How to Run a Merchandising Team Across Multiple GCC Countries From One Dashboard

By Sufyan · 2026-07-14 · 5 min read

Last Tuesday I was on a call with a regional merchandising head based in Dubai. He manages 84 merchandisers spread across five GCC countries. He told me he spends the first three hours of every morning just figuring out who showed up to work.

Three hours. Before he's even looked at a shelf photo.

And honestly, that's the story for most FMCG merchandising Middle East operations right now. WhatsApp groups per country. Excel trackers that never match. A supervisor in Riyadh saying everything's fine while a supervisor in Muscat says the opposite. Nobody's lying. They just have no shared view.

So let's talk about what it actually takes to run a merchandising team across UAE, Saudi Arabia, Oman, Bahrain, and Kuwait from one screen. Not the pitch-deck version. The real one.

Start with the messy truth about multi-country ops

Each GCC country has its own rhythm. Saudi has Nitaqat and Saudization quotas that affect who you can hire as a merchandiser. UAE trade is dense and vertical — Carrefour, Lulu, Union Coop, Al Maya all within 40 minutes of each other. Bahrain and Kuwait are compact enough that one supervisor can physically cover most of the country in a week. Oman is spread out, and driving from Muscat to Sohar to Salalah is a real thing you have to plan around.
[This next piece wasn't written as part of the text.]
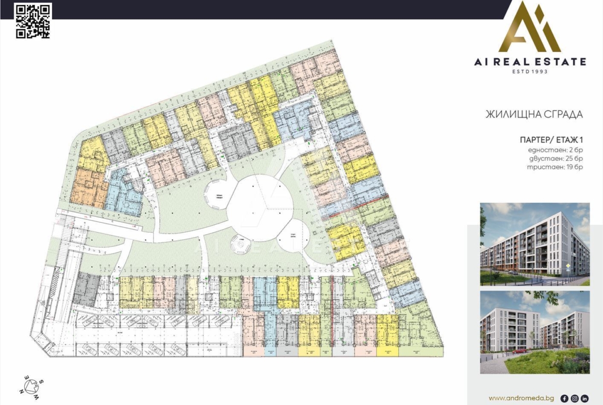603x405 pixels.
Task: Open the LinkedIn social icon
Action: pyautogui.click(x=585, y=398)
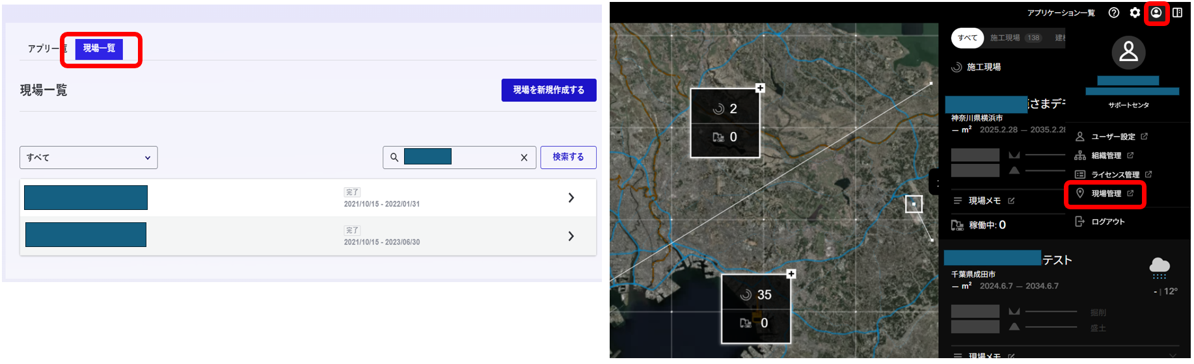
Task: Switch to the 現場一覧 tab
Action: pyautogui.click(x=99, y=49)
If your dashboard treats these as identical, you'll get bad data. I got this wrong at first. We built Zivni's early merchandising module with a single country template and assumed clients could just duplicate it. Turned out the SKU list, planogram compliance rules, and even the store visit frequency were different in every market. We had to rebuild it.

The fix wasn't more automation. It was letting each country configure its own beat plans and audit forms while rolling everything up to one parent view. Country-level autonomy, group-level visibility. That's the model that works.

What the dashboard actually needs to show

Here's the thing — most "dashboards" are just report libraries in disguise. A regional head doesn't need 40 charts. They need maybe six numbers, refreshed live, that tell them where to look.

For a multi-country merchandising software setup, this is what I'd argue actually matters on the main screen:

Everything else — the deep dives, the trend charts, the SKU-level analysis — sits one click deeper. The main screen is for triage.

One of our clients, a personal care distributor operating in UAE, Saudi, and Bahrain, cut their morning review meeting from 55 minutes to 12 minutes after we set this up. Same information. Just structured for decisions instead of discussion.

The operational bits nobody talks about

A few things I've learned watching merchandising management GCC teams try to unify:

Time zones aren't the problem. Workweeks are. Saudi and UAE now share Sunday-Thursday. But your dashboard still needs to handle public holidays that hit different countries on different days. National Day in Saudi is not National Day in Kuwait. Your "missed visit" alerts will scream false positives if you don't build this in.

Currency and reporting. If your sales ops team reports in USD but merchandisers log incidents tied to product value, you need FX handled at the dashboard layer, not in someone's spreadsheet later. Small thing. Huge time saver.

Language at the field level, English at the top. Merchandisers in Jeddah, Manama, and Salmiya are more comfortable in Arabic. Supervisors often want reports in English. The app has to do both without anyone thinking about it. If your merchandiser has to translate a form in their head, your data quality drops. I've watched it happen.

Photo quality standards. This one's underrated. A shelf photo from a Lulu in Sharjah and a shelf photo from a Danube in Dammam need to be judged by the same AI model with the same lighting tolerance and the same planogram reference. Otherwise your compliance scores are meaningless when compared across countries.

Supervisor workload. A supervisor managing 8 merchandisers across Abu Dhabi is not the same job as one managing 8 across Oman. Distance, drive time, and store density change everything. Your dashboard should show supervisor coverage load, not just merchandiser output. Otherwise you'll promote the wrong people and burn out the good ones.

Who actually looks at the dashboard

Quick reality check. The regional merchandising head looks at it maybe 4 times a day. Country managers look at it 8-10 times. Supervisors live inside the mobile version. The GM looks at a weekly digest and nothing else.

Build for the country manager first. They're the ones who'll either love the tool or quietly go back to WhatsApp. If they trust the numbers, everyone above and below them will too.

And trust takes about six weeks. That's roughly how long it takes for a country manager to stop double-checking the dashboard against their own spreadsheet. We've seen it consistently — with clients in Dubai, Riyadh, Muscat, doesn't matter. Six weeks, give or take.

So if you're two weeks into a rollout and the country team is still keeping their own tracker, don't panic. That's normal. What matters is whether the dashboard is telling them things their spreadsheet can't.

If it's not, you don't have a merchandising platform. You have a more expensive spreadsheet.

What would you want to see on that morning screen — assuming you had 84 merchandisers spread across five countries and 12 minutes to make sense of it?